**Aufgaben**:
A: Welche Punkte stehen in der Checkliste im Thread zum PC-Selbstbau? Schreib zu jedem Punkt dazu, worauf man achten soll.
B: Wie viel soll der geplante Rechner im Thread zum PC-Selbstbau insgesamt ungefähr kosten?

# PC selber bauen !



## TobGod (8. September 2004)

Hi ! Ich wollte mir zu Wheinachten nen neuen Rechner holen. Aber diesmal nicht einfach wieder son Aldi-Komplettsystem da weißte ja nie was drin steckt. Ich wollte mir mal selber einen zusammen bauen.. Nun die Frage: Ich habe mit PC's zusammen bauen noch keine Erfahrung weiß aber schon wo alles hingehört und reinmuss.. Ich könnte mir aber auch einen Dell-Rechner kaufen, in dem dann natürlich die Komponenten perfekt aufeinander abgestimmt wären. Also ich habe keine "Angst" davor den PC zusammen zu schrauben, nur ihn hinterher richtig zu konfigurieren und einstellen usw. Ist das schwer oder reicht dazu die Anleitung vom Mainboard um wirklich alle Power aus dem System rauszuholen ? Klärt mich mal ein bisschen auf, die schonmal sowas gemacht haben bitte. MfG, tobi


----------



## turboprinz (8. September 2004)

HiHo,

du solltest beim bestellen der Komponenten schon darauf achten das sie gut zusammenpassen. Das ist eigentlich das einzige was wirklich schwer ist, denn dank Redmond(Windows) brauchst du nichts weiter zu machen.

Checklist:

- FSB (Front Side Bus) --> gleiche Taktfrequenz
- AGP --> Main Board und Grafikkarte (4x oder 8x)
- PCI --> Taktfrequenz
- Netzteil --> genügend Leistung (300W minimal)

das dürfte so ziemlich alles sein.

Gruß

der TURBOprinz


----------



## TobGod (8. September 2004)

Mainboard:   Asus P5AD2 Deluxe (ca. 250€) oder Abit AA8-3rd Eye (ca.160€)                 

CPU:         Intel Pentium IV 3,40Ghz Extreme Edition LGA775 (ca.999€)            
           oder Intel Pentium IV 560 3,6Ghz (ca.480€)                                   

RAM:         2x512MB DualChannel Corsair CM2X512-4200 (ca.395€)               

Grafikkarte: Ati Radeon X800XT PCI-E 256MB GDDR3-RAM (ca.600€)                            

Netzteil:    Levicom Visible Power 500W ATX SATA silber (SPS-VP500S.BL) (ca.60€)                                      

Gehäuse:     Thermaltake Tsunami VA3000SWA - Silber Alu Window (ca.150€)                  

Dann kommen noch die Laufwerke dazu, wie eine Samsung Festplatte mit 160GB 7200U/min      
8mb Cache, ein DVD-R/RW CD-R/RW Combo-Laufwerk und ein Floppy 3,5". Diese Komponenten     
kosten zusammen ca.170€                                                                   

Gesamt ca. 2400€


Also so sollte er ungefähr werden, also würden die Komponenten schon passen oder ? Es ist ja (im Moment zumindestens) High-End.


----------

**Erfasste Daten**:
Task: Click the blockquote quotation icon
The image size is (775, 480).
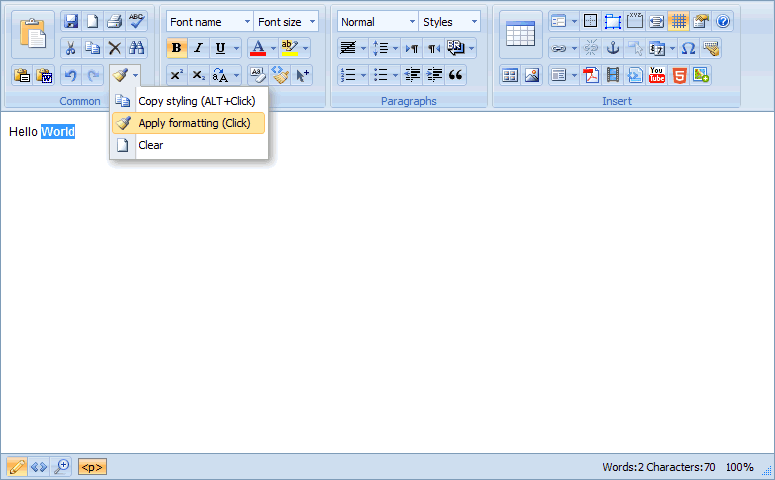Action: pyautogui.click(x=456, y=75)
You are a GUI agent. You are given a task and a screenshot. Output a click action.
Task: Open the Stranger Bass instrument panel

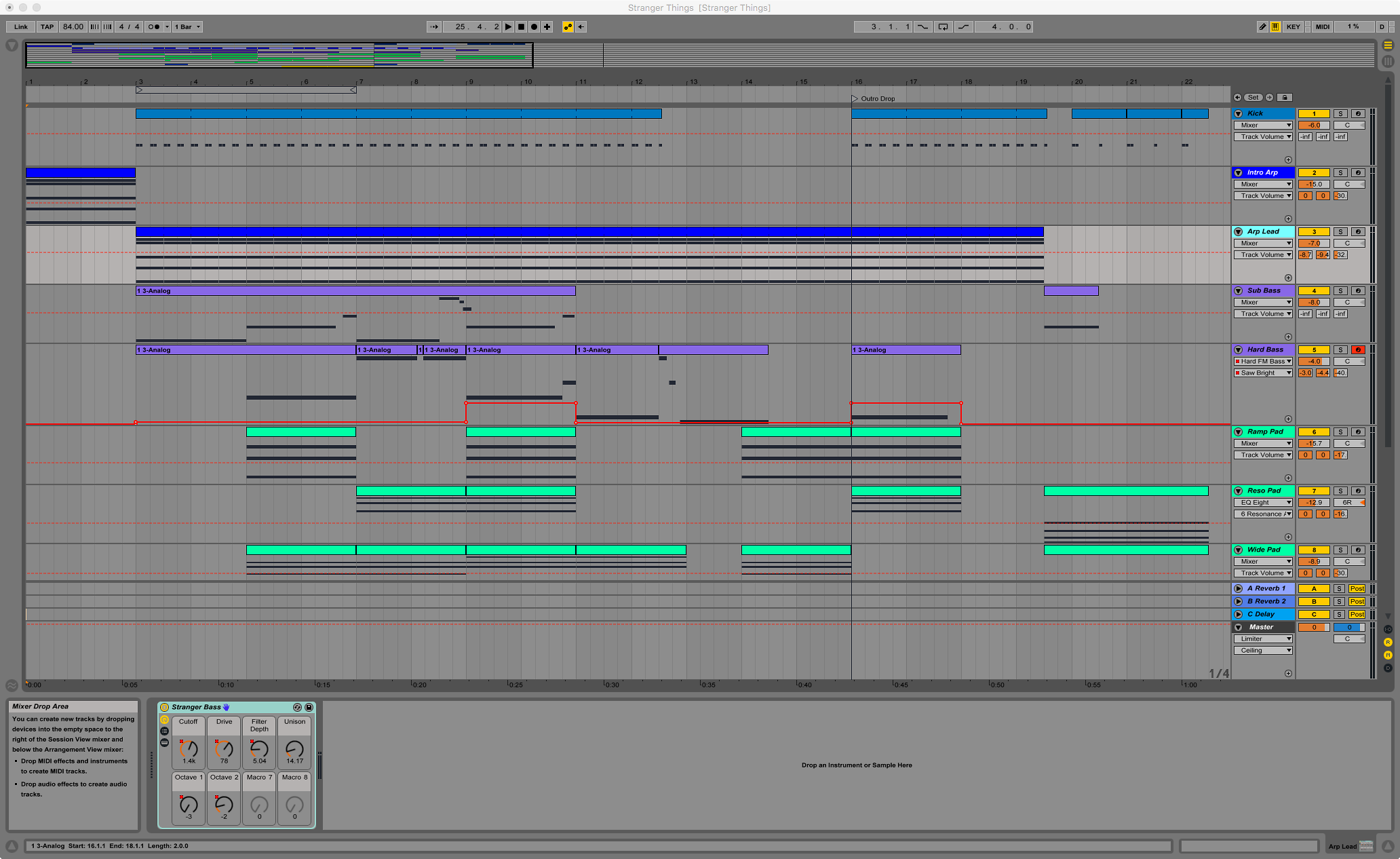point(195,707)
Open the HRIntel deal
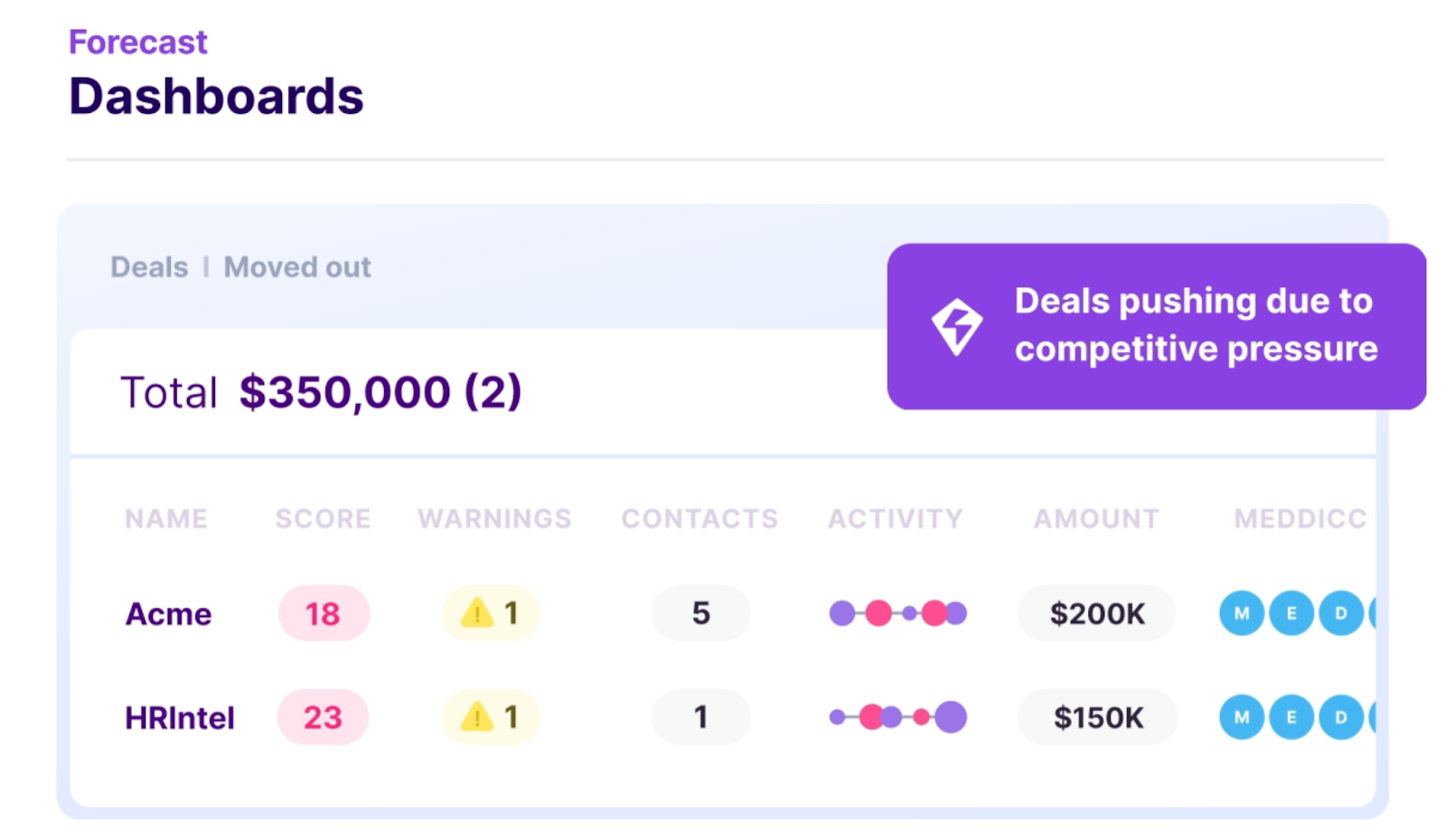 (180, 718)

**Erwartete Antworten**:
A:
- FSB (Front Side Bus): gleiche Taktfrequenz
- AGP: Mainboard und Grafikkarte (4x oder 8x)
- PCI: Taktfrequenz
- Netzteil: genügend Leistung (300W minimal)

B: Ungefähr 2400 €.